The compiler will check the address range of each candidate against the address range of any VAR parameter, providing they are type compatible. For example consider:

PROCEDURE foo (a: ARRAY OF BYTE; VAR f: REAL) ;
BEGIN
   f := 3.14 ;
   IF a[0]=BYTE(0)
   THEN
      (* etc *)
   END
END foo ;

PROCEDURE bar ;
BEGIN
   r := 2.0 ;
   foo(r, r)
END bar ;

Here we see that although parameter, a, is a candidate for the passing by reference, it would be incorrect to use this transformation. Thus the compiler detects that parameters, a and f are type compatible and will produce runtime checking code to test whether the address range of their respective contents intersect.

This section describes the linking related options. There are three linking strategies available which are dynamic scaffold, static scaffold and user defined. The dynamic scaffold is enabled by default and each module will register itself to the runtime M2RTS via a constructor. The static scaffold mechanism will invoke each modules _init and _finish function in turn via a sequence of calls from within main. Lastly the user defined strategy can be implemented by turning off the dynamic and static options via -fno-scaffold-dynamic and -fno-scaffold-static.

In the simple test below:

$ gm2 hello.mod

the driver will add the options -fscaffold-dynamic and -fgen-module-list=- which generate a list of application modules and also creates the main function with calls to M2RTS. It can be useful to add the option -fsources which displays the source files as they are parsed and summarizes whether the source file is required for compilation or linking.

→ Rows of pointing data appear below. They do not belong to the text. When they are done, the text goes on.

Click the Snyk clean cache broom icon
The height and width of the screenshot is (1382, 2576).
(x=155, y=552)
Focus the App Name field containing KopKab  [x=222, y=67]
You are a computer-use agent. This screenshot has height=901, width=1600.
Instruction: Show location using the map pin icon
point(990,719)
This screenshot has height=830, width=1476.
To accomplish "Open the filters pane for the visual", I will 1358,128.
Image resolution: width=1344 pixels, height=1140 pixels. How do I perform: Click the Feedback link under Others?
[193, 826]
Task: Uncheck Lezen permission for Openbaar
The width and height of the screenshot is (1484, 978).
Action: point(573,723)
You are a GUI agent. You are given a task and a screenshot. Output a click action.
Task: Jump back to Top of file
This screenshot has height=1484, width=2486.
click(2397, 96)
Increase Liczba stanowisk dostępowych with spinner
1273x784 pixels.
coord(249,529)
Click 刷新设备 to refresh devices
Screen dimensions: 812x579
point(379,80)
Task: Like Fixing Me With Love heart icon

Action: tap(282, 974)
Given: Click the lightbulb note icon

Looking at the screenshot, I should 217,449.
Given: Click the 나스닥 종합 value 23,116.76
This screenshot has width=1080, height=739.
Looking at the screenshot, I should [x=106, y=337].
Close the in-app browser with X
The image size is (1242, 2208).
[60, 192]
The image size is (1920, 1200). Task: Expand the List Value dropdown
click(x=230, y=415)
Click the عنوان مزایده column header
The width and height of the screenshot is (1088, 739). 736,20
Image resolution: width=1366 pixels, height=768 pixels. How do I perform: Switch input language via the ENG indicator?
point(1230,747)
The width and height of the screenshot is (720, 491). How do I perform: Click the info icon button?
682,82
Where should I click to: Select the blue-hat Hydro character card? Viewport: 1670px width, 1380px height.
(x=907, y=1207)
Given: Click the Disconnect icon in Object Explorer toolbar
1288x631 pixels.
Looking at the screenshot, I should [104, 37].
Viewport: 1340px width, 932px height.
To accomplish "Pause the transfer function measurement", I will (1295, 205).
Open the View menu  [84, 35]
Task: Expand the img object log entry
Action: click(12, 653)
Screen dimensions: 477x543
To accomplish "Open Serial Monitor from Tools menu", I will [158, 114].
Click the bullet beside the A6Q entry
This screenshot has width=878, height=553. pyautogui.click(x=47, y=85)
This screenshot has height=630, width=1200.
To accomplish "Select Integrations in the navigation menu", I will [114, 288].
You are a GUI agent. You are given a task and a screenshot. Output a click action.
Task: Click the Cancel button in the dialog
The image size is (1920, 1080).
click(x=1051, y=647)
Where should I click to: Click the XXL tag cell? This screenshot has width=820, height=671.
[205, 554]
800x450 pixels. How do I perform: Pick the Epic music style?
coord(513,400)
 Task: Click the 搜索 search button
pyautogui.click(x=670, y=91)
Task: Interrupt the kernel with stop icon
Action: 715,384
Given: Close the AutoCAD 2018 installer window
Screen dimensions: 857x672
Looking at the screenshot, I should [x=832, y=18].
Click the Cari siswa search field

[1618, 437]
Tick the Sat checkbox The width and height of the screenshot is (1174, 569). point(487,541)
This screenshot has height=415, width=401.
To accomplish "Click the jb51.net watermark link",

If you wish to split the above command line into a compile and link then you could use these steps:

$ gm2 -c -fscaffold-main hello.mod
$ gm2 hello.o

The -fscaffold-main informs the compiler to generate the main function and scaffold. You can enable the environment variable GCC_M2LINK_RTFLAG to trace the construction and destruction of the application. The values for GCC_M2LINK_RTFLAG are shown in the table below:

value   | meaning
=================
all     | turn on all flags below
module  | trace modules as they register themselves
pre     | generate module list prior to dependency resolution
dep     | trace module dependency resolution
post    | generate module list after dependency resolution
force   | generate a module list after dependency and forced
        | ordering is complete

The values can be combined using a comma separated list.

One of the advantages of the dynamic scaffold is that the driver behaves in a similar way to the other front end drivers. For example consider a small project consisting of 4 definition implementation modules (a.def, a.mod, b.def, b.mod, c.def, c.mod, d.def, d.mod) and a program module program.mod.

To link this project we could:

$ gm2 -g -c a.mod
$ gm2 -g -c b.mod
$ gm2 -g -c c.mod
$ gm2 -g -c d.mod
$ gm2 -g program.mod a.o b.o c.o d.o

The module initialization sequence is defined by the ISO standard to follow the import graph traversal. The initialization order is the order in which the corresponding separate modules finish the processing of their import lists.

However, if required, you can override this using -fruntime-modules=a,b,c,d for example which forces the initialization sequence to a, b, c and d.